(Listed records)
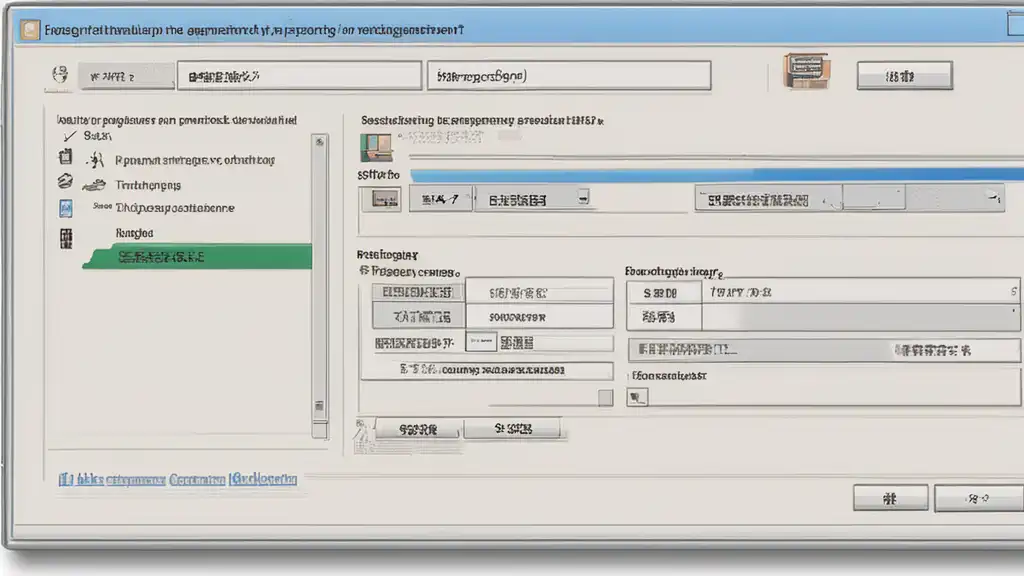1024x576 pixels.
Task: Click the globe face icon beside the toolbar
Action: (x=60, y=74)
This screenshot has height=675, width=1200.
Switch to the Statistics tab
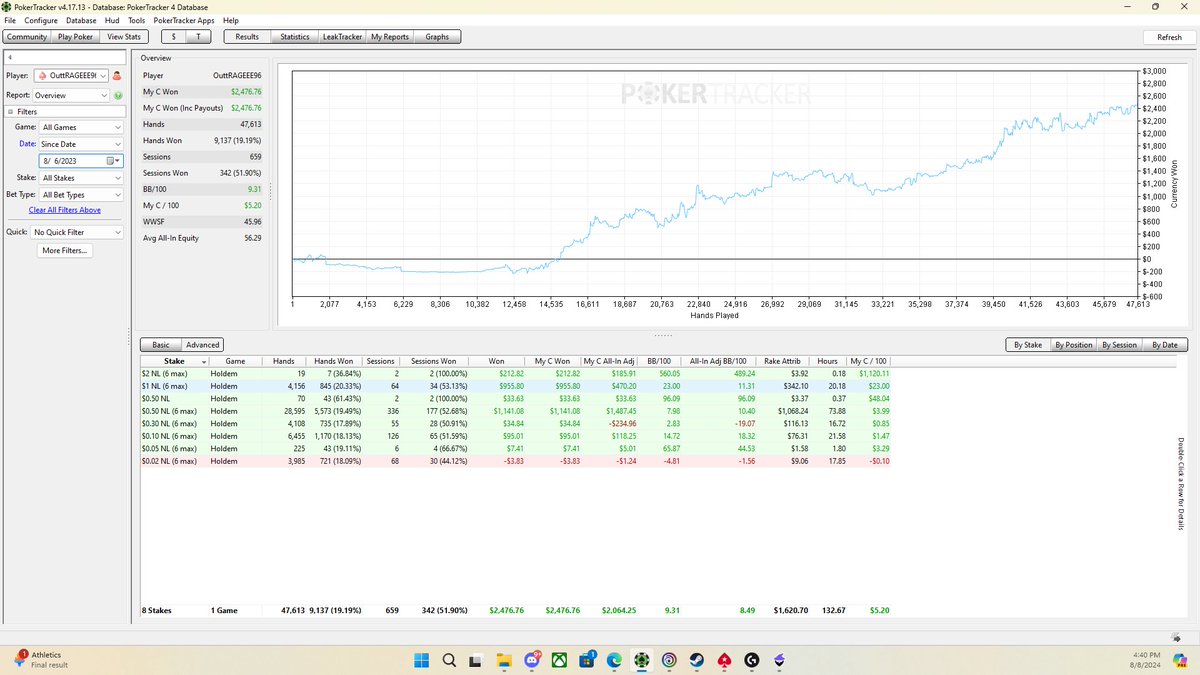[x=294, y=36]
(End Listed records)
Assignment. Copy verbatim the span that begins at the line containing "This screenshot has height=675, width=1200." and ends at the last line of the material, inclusive of both; exclude pictures.

Answer box.
This screenshot has height=675, width=1200.
Switch to the Statistics tab
[x=294, y=36]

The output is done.